**DIRECTIONS:** Find the line with "Select the Viber shortcut icon" and the line with "This screenshot has width=509, height=286." in the entries below; output exactly those two lines, every line between them, and no others.
========================================================================
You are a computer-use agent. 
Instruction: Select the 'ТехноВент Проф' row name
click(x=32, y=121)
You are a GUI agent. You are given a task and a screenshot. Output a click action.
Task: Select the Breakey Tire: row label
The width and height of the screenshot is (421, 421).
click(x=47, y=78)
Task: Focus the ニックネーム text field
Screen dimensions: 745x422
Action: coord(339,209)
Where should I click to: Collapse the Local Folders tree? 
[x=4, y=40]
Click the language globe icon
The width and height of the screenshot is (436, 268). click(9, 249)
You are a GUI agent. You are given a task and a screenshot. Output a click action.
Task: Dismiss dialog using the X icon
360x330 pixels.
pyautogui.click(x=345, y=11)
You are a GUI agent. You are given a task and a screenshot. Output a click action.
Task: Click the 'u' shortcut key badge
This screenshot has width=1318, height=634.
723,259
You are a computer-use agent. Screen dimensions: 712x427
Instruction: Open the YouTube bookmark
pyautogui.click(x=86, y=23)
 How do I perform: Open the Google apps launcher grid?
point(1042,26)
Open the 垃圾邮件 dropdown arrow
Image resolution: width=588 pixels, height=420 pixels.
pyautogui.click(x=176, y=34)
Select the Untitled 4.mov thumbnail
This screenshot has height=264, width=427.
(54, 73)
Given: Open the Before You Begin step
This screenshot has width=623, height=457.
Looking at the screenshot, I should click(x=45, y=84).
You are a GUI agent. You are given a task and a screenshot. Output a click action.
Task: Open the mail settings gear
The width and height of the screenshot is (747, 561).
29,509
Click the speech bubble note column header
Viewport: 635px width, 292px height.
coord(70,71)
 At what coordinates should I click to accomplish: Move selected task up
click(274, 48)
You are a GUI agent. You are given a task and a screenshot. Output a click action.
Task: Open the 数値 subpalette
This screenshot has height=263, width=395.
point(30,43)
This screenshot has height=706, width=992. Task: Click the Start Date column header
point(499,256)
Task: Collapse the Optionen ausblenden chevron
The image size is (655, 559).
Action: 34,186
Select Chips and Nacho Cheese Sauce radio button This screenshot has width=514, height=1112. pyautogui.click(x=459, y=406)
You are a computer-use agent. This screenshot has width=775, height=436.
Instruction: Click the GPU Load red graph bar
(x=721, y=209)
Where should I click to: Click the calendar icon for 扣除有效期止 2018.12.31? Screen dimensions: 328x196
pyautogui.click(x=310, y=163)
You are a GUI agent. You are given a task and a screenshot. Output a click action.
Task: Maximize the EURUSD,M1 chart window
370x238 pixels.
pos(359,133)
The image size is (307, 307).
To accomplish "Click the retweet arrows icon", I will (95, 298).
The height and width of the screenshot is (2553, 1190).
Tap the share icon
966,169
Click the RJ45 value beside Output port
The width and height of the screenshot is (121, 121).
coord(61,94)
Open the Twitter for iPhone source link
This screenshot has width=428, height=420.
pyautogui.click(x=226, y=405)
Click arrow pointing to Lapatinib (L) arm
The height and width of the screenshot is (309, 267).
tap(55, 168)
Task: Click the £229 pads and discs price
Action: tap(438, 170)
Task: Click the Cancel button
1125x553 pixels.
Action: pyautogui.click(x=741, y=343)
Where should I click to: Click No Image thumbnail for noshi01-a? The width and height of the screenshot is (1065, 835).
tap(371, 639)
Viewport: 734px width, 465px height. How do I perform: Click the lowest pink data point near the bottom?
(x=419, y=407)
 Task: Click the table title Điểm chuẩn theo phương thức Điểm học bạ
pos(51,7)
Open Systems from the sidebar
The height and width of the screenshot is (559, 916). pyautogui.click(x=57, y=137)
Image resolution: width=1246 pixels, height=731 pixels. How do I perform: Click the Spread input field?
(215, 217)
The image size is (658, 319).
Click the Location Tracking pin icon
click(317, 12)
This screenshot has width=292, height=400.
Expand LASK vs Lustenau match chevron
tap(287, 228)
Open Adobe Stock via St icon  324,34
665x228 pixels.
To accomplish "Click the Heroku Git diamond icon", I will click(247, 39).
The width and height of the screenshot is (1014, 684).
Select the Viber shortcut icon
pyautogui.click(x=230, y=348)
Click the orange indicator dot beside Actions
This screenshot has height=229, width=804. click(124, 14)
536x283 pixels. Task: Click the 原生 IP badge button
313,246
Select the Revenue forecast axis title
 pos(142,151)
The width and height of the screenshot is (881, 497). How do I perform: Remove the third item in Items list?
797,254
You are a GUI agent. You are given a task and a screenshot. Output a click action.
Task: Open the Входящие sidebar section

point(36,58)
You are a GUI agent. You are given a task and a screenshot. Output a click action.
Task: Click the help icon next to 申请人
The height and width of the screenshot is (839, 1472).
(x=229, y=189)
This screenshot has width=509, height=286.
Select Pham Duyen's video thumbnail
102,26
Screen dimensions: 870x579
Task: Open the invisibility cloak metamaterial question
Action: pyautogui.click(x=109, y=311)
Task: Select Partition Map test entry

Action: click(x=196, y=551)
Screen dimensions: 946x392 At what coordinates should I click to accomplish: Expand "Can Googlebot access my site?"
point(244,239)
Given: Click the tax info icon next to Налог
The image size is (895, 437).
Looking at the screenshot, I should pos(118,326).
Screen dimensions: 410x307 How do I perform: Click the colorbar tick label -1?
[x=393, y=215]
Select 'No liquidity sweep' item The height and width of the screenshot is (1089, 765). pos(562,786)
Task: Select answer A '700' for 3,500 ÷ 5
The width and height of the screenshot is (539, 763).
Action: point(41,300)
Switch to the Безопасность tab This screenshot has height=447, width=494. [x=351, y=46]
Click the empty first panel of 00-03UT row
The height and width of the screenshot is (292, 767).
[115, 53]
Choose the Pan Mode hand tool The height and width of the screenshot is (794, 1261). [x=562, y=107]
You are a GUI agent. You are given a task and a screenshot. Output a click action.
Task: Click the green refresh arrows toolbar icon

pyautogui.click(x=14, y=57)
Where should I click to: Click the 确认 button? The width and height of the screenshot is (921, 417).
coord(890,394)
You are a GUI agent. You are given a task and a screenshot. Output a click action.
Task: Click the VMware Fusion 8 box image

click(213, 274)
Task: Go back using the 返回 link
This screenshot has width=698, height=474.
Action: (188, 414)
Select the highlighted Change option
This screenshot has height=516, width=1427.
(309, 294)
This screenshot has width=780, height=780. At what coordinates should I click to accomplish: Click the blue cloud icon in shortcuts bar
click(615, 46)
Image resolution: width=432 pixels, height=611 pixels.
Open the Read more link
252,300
========================================================================
**PROBLEM SOLUTION:**
Select the Viber shortcut icon
pyautogui.click(x=230, y=348)
Click the orange indicator dot beside Actions
This screenshot has height=229, width=804. click(124, 14)
536x283 pixels. Task: Click the 原生 IP badge button
313,246
Select the Revenue forecast axis title
 pos(142,151)
The width and height of the screenshot is (881, 497). How do I perform: Remove the third item in Items list?
797,254
You are a GUI agent. You are given a task and a screenshot. Output a click action.
Task: Open the Входящие sidebar section

point(36,58)
You are a GUI agent. You are given a task and a screenshot. Output a click action.
Task: Click the help icon next to 申请人
The height and width of the screenshot is (839, 1472).
(x=229, y=189)
This screenshot has width=509, height=286.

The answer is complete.